[Records Boundary: Start]

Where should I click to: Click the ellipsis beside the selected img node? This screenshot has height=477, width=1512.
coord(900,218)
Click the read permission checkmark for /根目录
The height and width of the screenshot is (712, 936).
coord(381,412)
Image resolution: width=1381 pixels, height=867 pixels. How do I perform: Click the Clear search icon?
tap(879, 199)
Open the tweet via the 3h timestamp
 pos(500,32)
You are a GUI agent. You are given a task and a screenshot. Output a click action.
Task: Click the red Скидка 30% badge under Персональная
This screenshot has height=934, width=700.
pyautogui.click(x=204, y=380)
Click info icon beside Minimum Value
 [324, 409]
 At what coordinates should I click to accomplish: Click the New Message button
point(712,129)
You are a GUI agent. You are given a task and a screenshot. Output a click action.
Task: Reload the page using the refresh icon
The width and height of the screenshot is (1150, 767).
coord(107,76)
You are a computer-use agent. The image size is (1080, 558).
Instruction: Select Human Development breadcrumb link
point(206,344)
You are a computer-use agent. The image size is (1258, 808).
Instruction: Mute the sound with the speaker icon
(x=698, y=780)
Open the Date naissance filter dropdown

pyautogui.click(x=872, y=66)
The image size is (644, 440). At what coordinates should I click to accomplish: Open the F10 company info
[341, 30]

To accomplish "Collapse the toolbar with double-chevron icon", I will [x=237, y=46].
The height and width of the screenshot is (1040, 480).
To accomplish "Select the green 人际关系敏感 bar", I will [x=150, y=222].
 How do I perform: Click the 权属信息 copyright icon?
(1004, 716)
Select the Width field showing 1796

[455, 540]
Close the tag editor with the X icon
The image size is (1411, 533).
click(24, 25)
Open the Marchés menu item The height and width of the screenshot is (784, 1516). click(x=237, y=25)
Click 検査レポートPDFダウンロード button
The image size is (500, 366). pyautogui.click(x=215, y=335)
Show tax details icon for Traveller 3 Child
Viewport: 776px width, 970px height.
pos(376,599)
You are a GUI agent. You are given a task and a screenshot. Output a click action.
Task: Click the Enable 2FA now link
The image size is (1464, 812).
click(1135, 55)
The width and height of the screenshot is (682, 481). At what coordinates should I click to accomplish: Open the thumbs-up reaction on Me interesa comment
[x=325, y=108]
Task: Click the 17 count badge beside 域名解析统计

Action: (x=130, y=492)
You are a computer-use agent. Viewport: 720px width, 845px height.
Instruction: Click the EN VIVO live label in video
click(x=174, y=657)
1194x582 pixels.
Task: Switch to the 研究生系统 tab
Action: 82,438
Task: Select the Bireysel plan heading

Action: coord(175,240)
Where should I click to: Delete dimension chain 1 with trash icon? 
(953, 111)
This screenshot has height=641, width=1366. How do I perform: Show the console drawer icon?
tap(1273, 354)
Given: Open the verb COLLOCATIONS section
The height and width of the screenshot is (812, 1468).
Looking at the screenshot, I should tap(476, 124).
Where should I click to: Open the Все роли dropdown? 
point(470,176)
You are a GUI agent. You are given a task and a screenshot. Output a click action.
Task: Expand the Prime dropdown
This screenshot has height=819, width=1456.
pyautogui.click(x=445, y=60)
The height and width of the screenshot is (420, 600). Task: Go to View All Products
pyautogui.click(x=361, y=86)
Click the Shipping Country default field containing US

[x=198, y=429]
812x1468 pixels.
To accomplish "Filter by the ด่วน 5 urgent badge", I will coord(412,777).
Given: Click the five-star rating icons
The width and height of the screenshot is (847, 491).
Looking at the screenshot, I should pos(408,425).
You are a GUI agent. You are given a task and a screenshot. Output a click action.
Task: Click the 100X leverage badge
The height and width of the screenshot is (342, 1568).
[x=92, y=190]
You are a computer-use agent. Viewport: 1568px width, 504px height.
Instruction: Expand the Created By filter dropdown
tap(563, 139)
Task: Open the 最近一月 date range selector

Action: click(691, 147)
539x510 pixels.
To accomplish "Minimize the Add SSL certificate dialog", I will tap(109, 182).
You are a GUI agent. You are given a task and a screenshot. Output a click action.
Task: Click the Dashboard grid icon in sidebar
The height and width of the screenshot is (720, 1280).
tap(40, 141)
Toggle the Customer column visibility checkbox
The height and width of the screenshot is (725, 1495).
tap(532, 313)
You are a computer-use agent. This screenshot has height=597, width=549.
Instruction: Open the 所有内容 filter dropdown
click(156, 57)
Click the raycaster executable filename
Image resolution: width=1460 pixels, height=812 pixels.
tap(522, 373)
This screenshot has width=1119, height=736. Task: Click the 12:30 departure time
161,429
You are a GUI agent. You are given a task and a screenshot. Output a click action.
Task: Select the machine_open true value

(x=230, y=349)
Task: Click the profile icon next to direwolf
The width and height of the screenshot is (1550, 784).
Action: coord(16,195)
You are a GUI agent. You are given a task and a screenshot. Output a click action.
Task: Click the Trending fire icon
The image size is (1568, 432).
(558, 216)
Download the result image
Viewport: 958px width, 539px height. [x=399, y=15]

[Records Boundary: End]

Aim of the task — In the listing above, find the line containing "The height and width of the screenshot is (720, 1280).", then reproduce it and each line after it through the end, exactly and with nothing added.

Your response —
The height and width of the screenshot is (720, 1280).
tap(40, 141)
Toggle the Customer column visibility checkbox
The height and width of the screenshot is (725, 1495).
tap(532, 313)
You are a computer-use agent. This screenshot has height=597, width=549.
Instruction: Open the 所有内容 filter dropdown
click(156, 57)
Click the raycaster executable filename
Image resolution: width=1460 pixels, height=812 pixels.
tap(522, 373)
This screenshot has width=1119, height=736. Task: Click the 12:30 departure time
161,429
You are a GUI agent. You are given a task and a screenshot. Output a click action.
Task: Select the machine_open true value

(x=230, y=349)
Task: Click the profile icon next to direwolf
The width and height of the screenshot is (1550, 784).
Action: coord(16,195)
You are a GUI agent. You are given a task and a screenshot. Output a click action.
Task: Click the Trending fire icon
The image size is (1568, 432).
(558, 216)
Download the result image
Viewport: 958px width, 539px height. [x=399, y=15]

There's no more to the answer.